Written by: Alexandra "Lexi" Roa, LPCC
In a society that emphasizes our relationships with others, it’s easy to overlook the crucial relationship we have with ourselves. Trust is the cornerstone of all connections. It provides a sense of safety and stability that allows us to engage with others and the world. While we assess our trust in others, we often forget to consider how much we trust ourselves.
Defining Trust
Trust is having confidence in someone or something’s truth, reliability, character, or abilities. We can tell if someone is trustworthy by seeing whether their actions match their words. This takes mindful observation, opportunity, and most of all, time. The same goes for trust in ourselves. We make observations about ourselves, like past decisions and goals, and we can give ourselves opportunities to follow through on what we need. Just like in any relationship, trust with ourselves can be broken and it can be rebuilt.
Self-Trust is essential for:
Healthy relationships: If we can’t trust ourselves, it makes it difficult to figure out who we can trust around us, which impacts how we connect with others and build our support network.
Confidence and Self-Esteem: In the absence of trust, we’re left with doubt. Self-doubt is limiting. Assuming we aren’t capable of something might cause us to not to try at all, which will just ensure we don’t reach the outcome we hoped for. When we trust in our capabilities, we have more confidence, and are more likely to take action towards our goals and aspirations.
Managing Depression: Self-criticism often stems from a lack of self-trust. When we don’t trust ourselves, it’s easy to resort to criticism. Critical self-talk, like “I should’ve known better,” can lower our mood and impact our interactions with others. Practicing self-compassion helps create a supportive internal dialogue that can extend to our relationships.
Responding to Anxiety: Trusting ourselves also helps us reduce anxiety around the unknown. There are many things that happen outside of our control in our lives - we don’t know how that person will respond when we share how we feel about them, we have to wait on test results from the doctor or an entrance exam, we don’t know how a politician’s decisions will impact our lives - the list goes on. Even if we have to accept this fact, we can find comfort when we trust our ability to respond and show up for ourselves no matter what life throws at us.
Healing from Trauma: When we experience trauma, trust is broken. We may lose trust in the world, people around us, and even ourselves. We may question if we are capable of keeping ourselves safe, making decisions, or following through on self-care. Rebuilding self-trust is an integral part of restoring (or establishing) a sense of safety and stability in life after trauma.
Building Self-Trust
Here are some strategies to cultivate a trusting relationship with yourself:
Reflect on evidence of past successes: Identify areas where you’ve shown up for yourself. You may find you can trust yourself in certain aspects of your life, and not others. This can help you recognize where you can build more trust.
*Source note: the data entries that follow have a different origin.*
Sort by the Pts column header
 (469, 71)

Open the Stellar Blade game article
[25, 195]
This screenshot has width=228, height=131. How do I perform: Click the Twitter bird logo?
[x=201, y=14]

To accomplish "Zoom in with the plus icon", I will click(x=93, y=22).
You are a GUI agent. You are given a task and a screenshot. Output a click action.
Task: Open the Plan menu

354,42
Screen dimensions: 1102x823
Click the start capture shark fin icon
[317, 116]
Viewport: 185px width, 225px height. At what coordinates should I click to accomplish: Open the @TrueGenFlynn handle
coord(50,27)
Acknowledge your wins: When we highlight our successes, our efforts, and our wins as they happen, it makes it easier for us to gather the evidence that we are trustworthy, and capable of taking care of us.
Set healthy boundaries: Boundary setting is all about protecting what we find personally valuable, and the things that help us meet our needs (emotionally, physically, financially, etc.). When we set and hold personal boundaries with others, we teach them how we need to be treated, and we demonstrate to ourselves that we are deserving of appropriate treatment and care. Healthy boundaries are an essential form of self-care.
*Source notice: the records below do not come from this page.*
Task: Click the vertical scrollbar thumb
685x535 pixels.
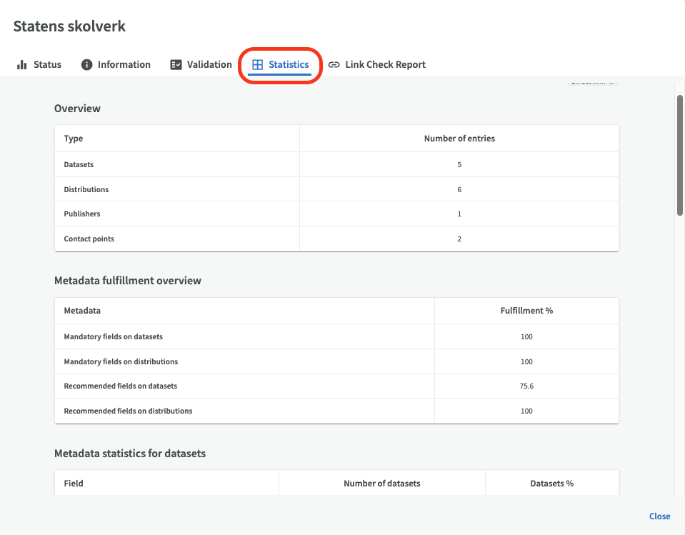Action: 679,154
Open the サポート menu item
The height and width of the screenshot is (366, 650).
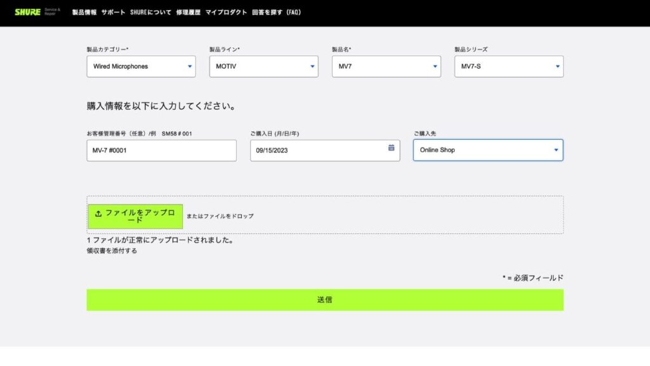coord(113,12)
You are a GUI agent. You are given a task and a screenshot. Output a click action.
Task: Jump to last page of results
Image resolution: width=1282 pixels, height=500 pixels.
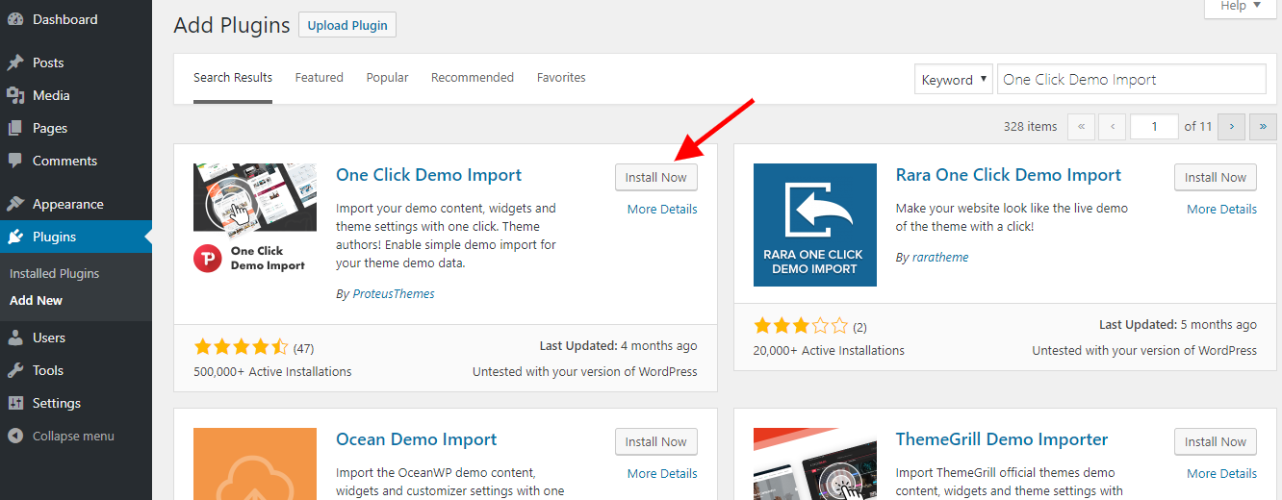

Communicate your needs: Asking for what we need from others can be difficult at first, but with practice, we can reduce this discomfort and begin to teach ourselves that we are deserving of having what we need, physically and emotionally.
Set realistic goals for yourself: Avoid setting yourself up for failure with lofty, unrealistic goals. Instead, start with smaller, attainable goals that will allow you to trust in your ability to achieve them.
Make small commitments: like planning a quick self-care activity or crossing one minor task off your to-do list for the day. Following through on these promises builds integrity and reinforces the alignment of your actions with your words.
Practice self-compassion. Treat yourself with kindness, especially during setbacks. A compassionate inner voice fosters a safe space for growth.
Engage in self-care. Prioritize activities that nurture your well-being, from hobbies and relaxation, to boundaries and compassionate-self-talk. Self-care reinforces your worthiness of love and attention. When you practice these activities, you communicate to yourself that you are deserving of care and love, further fostering a sense of safety at the foundational level - you.
Your relationship with yourself is as important as any other and deserves just as much attention and care. By implementing these practices, you can cultivate a healthier, more trusting relationship with yourself, ultimately enhancing your connections with others and promoting an empowered sense of well-being.